In Adventures of Huckleberry Finn, Huck chose to follow his own belief and saved Jim. In order to save Jim, Huck was willing to even fall into the pit of eternal suffering. Like Huck I also have some disagreement over the beliefs of people around me.
Back in primary school, my mom was friend to several families whose kids have similar ages to me. Unlike in the US, primary schools were already surrounded with the heat of competition in Asia. As a result, I was often compared with the others. Every time the moms met, they would start asking each other questions like “How’s your daughter doing?” To anyone else, it might have been the equivalent of “how is she”. However, to their kids, the subtle meaning was very clear: “What’s her rank in class? What sport team is she on?
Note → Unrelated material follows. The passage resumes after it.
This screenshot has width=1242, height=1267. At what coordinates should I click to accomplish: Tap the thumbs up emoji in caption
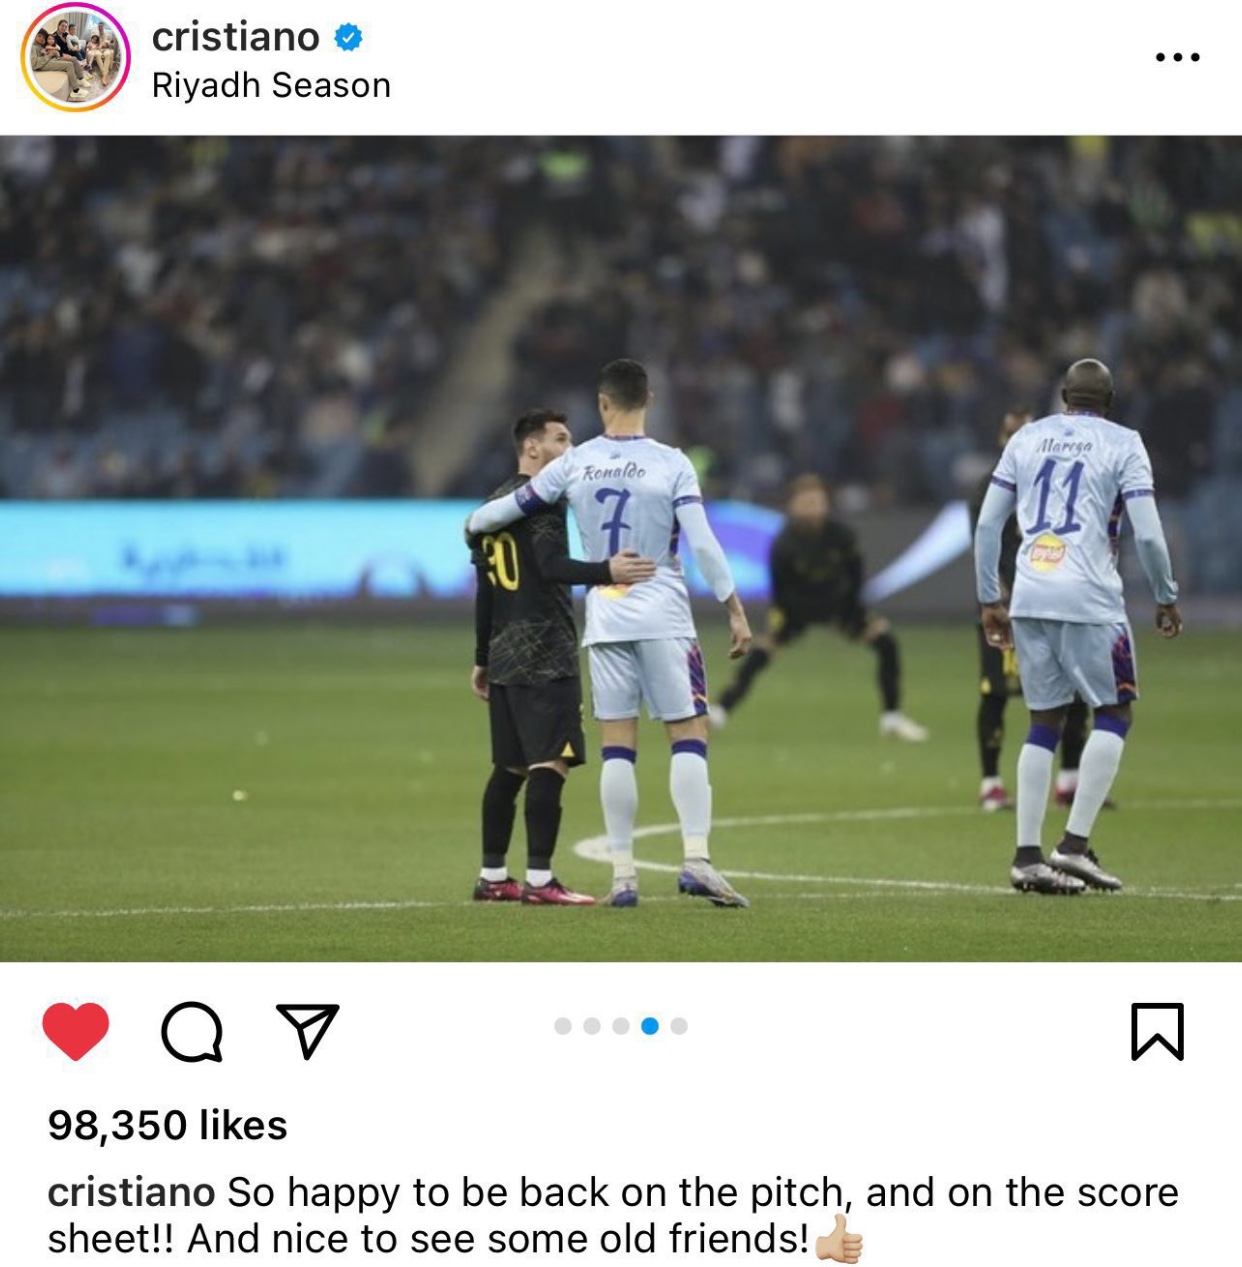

Any awards?”
The inquisitions often made me felt like I was not accomplishing anything comparing to the others. For a short term, the sense of dissatisfaction did no more damage than making me sulk for a short time. However, as time flew, the feeling of inferiority started to develop. The ugly hole would eventually evolve into uncontrollable irritation toward family members, friends, and myself. I was disgusted and annoyed by this anger because I knew that it came from somewhere no more than the parents’ chattering. The comparisons made me question the friendship between my friends and I, for I knew that if my grade fell, my friends’ parents would pull their children away from me – they believe deeply in the bad influence among peers. So was the friendship based merely on grades? It was as if the parents were merely using the kid with the good grade as an example for others to follow like a tool. If he or she’s average suddenly dropped, I had no doubt that his or her “friends” would vanish like a puddle under the sun.
Comparison will always be one topic that I cannot fully agree on with the parents. I think that developing my own goals and doing everything to the best of my ability will lead me much further than surviving solely on comparison.